=== Stored data ===
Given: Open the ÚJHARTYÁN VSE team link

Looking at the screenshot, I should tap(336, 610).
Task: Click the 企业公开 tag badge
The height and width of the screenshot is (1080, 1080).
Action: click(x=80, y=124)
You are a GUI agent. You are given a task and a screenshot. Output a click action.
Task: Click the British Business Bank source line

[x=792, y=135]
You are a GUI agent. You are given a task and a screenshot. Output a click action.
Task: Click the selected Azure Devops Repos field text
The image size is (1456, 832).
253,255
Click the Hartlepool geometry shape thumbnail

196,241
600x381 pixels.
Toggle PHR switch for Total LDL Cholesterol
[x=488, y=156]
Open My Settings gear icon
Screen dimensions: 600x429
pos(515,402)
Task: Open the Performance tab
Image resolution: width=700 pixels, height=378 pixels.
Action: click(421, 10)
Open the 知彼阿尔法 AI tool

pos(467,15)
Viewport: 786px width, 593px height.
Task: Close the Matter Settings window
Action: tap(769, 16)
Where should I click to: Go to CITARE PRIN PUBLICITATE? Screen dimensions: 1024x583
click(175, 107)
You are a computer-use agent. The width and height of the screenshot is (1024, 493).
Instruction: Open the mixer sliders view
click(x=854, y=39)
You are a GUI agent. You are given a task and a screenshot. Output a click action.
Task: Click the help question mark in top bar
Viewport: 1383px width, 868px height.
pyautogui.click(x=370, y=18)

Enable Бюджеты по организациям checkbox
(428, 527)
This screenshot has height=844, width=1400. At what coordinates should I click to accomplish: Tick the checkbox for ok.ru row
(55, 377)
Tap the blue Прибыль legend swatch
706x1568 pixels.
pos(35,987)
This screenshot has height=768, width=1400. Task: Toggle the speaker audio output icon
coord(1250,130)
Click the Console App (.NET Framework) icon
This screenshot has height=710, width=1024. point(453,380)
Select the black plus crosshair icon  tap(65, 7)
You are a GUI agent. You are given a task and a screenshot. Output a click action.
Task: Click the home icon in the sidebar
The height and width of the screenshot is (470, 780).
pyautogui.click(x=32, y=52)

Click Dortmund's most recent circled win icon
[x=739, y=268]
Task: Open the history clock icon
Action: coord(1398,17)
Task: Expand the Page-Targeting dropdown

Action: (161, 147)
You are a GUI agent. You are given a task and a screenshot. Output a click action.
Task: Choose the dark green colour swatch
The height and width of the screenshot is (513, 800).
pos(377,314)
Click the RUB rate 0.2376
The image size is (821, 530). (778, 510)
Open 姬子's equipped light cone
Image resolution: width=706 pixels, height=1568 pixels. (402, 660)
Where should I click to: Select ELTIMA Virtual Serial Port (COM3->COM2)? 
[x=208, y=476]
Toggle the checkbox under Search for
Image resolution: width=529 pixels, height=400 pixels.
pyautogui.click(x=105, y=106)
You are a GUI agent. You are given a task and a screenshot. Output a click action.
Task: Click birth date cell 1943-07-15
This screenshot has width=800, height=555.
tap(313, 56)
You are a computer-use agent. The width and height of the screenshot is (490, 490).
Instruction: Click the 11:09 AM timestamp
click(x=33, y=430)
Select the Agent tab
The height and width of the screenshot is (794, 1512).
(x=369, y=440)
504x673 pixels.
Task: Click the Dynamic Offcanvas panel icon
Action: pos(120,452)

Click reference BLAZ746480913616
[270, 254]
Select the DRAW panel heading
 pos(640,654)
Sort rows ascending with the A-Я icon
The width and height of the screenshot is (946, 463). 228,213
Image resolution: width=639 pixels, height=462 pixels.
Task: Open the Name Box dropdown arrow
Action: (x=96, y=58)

=== TO DO ===
Of the lines above, copy each that contains "computer".

=== EXERCISE OUTPUT ===
You are a computer-use agent. The width and height of the screenshot is (1024, 493).
You are a computer-use agent. The width and height of the screenshot is (490, 490).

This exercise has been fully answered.